What you are asked to do:
Please return all lines of the data below containing the string "agent".

Collected data:
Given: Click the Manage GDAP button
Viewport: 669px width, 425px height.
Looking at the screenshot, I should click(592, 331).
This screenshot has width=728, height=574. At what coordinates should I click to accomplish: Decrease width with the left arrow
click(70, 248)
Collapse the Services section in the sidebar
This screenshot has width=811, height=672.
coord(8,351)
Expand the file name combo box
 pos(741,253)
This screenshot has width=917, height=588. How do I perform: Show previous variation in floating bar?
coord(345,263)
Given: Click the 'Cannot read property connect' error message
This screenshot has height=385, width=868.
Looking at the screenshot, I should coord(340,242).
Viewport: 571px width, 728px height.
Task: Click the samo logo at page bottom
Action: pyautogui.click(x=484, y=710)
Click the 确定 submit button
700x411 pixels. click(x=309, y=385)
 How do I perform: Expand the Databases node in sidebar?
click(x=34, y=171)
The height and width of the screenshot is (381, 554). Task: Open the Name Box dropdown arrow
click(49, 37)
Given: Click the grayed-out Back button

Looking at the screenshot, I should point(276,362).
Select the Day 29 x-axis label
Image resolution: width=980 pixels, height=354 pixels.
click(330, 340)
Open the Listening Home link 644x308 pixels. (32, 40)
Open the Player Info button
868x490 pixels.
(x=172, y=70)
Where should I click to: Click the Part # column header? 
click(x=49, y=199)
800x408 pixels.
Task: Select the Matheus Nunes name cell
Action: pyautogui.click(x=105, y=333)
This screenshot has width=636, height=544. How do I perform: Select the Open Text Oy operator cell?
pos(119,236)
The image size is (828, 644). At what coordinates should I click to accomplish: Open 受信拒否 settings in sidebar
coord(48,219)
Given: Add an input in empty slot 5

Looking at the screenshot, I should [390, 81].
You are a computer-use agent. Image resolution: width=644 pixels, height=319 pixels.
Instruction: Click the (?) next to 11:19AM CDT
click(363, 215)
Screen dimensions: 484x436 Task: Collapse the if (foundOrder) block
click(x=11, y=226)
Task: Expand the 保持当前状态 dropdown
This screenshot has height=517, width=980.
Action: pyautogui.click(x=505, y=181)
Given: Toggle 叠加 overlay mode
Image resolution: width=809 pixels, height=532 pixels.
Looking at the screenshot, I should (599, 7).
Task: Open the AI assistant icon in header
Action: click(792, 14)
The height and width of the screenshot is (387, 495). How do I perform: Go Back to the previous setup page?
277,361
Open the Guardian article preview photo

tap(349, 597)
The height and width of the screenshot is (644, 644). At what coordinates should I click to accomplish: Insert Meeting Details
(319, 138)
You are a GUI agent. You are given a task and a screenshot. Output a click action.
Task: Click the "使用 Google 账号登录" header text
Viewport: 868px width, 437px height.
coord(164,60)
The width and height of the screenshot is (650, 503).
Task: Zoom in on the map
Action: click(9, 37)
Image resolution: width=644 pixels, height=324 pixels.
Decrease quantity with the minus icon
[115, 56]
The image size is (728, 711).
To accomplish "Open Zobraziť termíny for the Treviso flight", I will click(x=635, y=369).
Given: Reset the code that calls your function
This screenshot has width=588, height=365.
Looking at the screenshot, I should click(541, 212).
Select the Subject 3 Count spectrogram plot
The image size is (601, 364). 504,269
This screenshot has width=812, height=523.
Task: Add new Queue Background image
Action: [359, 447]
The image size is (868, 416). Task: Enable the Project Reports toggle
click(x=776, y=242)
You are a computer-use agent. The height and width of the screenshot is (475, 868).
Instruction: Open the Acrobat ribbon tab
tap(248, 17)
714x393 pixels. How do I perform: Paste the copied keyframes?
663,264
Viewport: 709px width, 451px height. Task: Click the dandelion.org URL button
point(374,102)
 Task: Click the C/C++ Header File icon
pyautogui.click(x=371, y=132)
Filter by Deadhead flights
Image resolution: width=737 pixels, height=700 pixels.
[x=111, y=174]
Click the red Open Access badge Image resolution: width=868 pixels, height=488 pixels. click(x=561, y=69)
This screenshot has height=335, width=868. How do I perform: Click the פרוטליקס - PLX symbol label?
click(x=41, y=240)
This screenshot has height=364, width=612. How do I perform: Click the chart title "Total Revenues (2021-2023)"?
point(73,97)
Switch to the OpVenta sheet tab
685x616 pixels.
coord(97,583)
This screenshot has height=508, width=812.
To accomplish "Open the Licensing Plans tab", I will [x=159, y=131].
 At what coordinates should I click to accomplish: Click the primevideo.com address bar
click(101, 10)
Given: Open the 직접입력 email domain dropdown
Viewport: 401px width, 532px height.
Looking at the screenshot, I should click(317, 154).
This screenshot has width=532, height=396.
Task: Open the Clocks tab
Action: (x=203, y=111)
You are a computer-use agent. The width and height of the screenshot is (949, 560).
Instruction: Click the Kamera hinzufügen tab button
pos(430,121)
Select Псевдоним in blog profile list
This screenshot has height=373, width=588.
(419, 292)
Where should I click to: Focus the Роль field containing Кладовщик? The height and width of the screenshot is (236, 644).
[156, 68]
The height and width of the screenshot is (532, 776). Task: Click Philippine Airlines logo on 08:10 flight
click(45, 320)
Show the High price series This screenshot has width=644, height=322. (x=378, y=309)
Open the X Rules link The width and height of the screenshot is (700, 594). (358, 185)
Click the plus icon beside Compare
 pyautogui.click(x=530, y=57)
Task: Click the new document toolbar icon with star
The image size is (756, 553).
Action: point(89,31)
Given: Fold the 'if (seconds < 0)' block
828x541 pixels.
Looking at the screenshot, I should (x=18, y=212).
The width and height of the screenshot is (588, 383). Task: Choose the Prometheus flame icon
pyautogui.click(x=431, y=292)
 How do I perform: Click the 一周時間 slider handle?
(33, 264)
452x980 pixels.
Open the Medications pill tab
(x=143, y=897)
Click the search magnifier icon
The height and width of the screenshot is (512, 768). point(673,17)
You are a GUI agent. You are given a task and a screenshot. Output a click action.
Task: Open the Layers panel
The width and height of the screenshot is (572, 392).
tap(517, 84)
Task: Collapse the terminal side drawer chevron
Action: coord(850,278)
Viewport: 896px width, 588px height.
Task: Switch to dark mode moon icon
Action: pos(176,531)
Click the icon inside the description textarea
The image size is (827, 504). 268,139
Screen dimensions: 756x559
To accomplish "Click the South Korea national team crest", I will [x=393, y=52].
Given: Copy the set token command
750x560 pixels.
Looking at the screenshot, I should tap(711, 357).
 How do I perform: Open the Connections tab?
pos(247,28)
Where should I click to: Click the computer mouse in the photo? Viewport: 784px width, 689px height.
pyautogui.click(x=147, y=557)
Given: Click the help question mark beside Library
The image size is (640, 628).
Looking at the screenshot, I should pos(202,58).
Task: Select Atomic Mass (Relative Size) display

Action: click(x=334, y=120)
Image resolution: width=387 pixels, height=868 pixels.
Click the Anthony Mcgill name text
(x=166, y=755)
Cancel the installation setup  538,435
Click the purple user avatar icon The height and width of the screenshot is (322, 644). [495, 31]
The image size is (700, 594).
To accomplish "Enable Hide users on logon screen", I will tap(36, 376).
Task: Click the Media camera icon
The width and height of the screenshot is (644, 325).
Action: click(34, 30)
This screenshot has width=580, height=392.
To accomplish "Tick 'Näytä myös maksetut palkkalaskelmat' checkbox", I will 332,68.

Output for this exercise:
You are a computer-use agent. Image resolution: width=644 pixels, height=319 pixels.
You are a GUI agent. You are given a task and a screenshot. Output a click action.
You are a computer-use agent. The height and width of the screenshot is (475, 868).
You are a computer-use agent. The width and height of the screenshot is (949, 560).
You are a GUI agent. You are given a task and a screenshot. Output a click action.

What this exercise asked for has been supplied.